Quella fu la prima volta che io vidi il Guerrini, la prima e anche l'ultima, perché noi frequentavamo la Biblioteca dell'Università solo per quelle opere che non risultavano possedute da quella dell'Archiginnasio, più familiare, più condiscendente, più aperta.»

(Nella Santovito Vichi, Olindo Guerrini = Lorenzo Stecchetti a cinquant'anni della morte, p. 201-202. Nella Vichi studiò all'Università di Bologna, laureandosi in lettere classiche nel giugno 1910).

Vigevani (2000a)

«Ma i libri che mi procuravo con i miei mezzi di ragazzino non bastavano mai. Così ricordo che mio padre, socio della Dante Alighieri, mi accompagnò alla piccola biblioteca circolante dell'associazione, in via Gesù (o Sant'Andrea), di cui divenni assiduo frequentatore, anche, penso, per la grazia della giovane e bella bibliotecaria, in quegli anni Camilla Cederna, che ebbi tante occasioni d'incontrare poi. Ma presto anche la Dante Alighieri non mi bastò più e mi feci iscrivere al Circolo Filologico, che mi servì, con le sue tristi e buie sale, di rifugio e pretesto 'culturale' quando, cattivo allievo quanto assatanato lettore, bigiavo le lezioni alle medie.»

(Alberto Vigevani, La febbre dei libri, p. 10).

Vigevani (2000b)

«A Ginevra mi recavo ogni mattina alla Bibliothèque Cantonale, dove lessi l'opera completa di Saint-Simon nell'edizione in una quarantina di volumi di Hachette.»
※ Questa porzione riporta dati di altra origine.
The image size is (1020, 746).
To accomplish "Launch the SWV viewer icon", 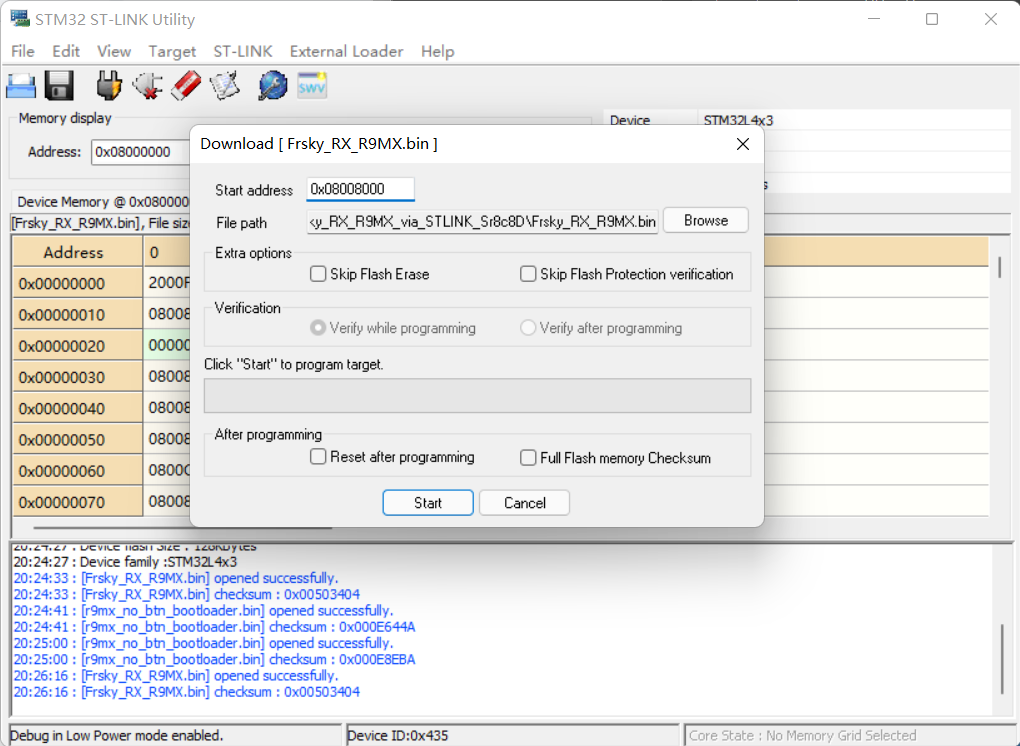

(Alberto Vigevani, La febbre dei libri, p. 72-73. Vigevani era riparato in Svizzera con la moglie e il figlio, da Milano, durante l'occupazione tedesca).

Villari (2006)

«Qual è la caratteristica più importante delle collezioni della Biblioteca del Senato?
Ho frequentato la Biblioteca del Senato soprattutto per una parte delle mie ricerche indirizzata verso la storia locale e verso lo studio degli statuti, perché mi sembra che questa sia una parte importante della collezione della Biblioteca. Qui è rappresentata molto ampiamente e in maniera soddisfacente, anche per una ricerca approfondita, la storia delle città italiane, e la storia di tutto quel travaglio politico-istituzionale che è attestato dagli statuti delle città, cioè dalle costituzioni locali.

Qual è la funzione e l'importanza delle biblioteche parlamentari per l'attività politica?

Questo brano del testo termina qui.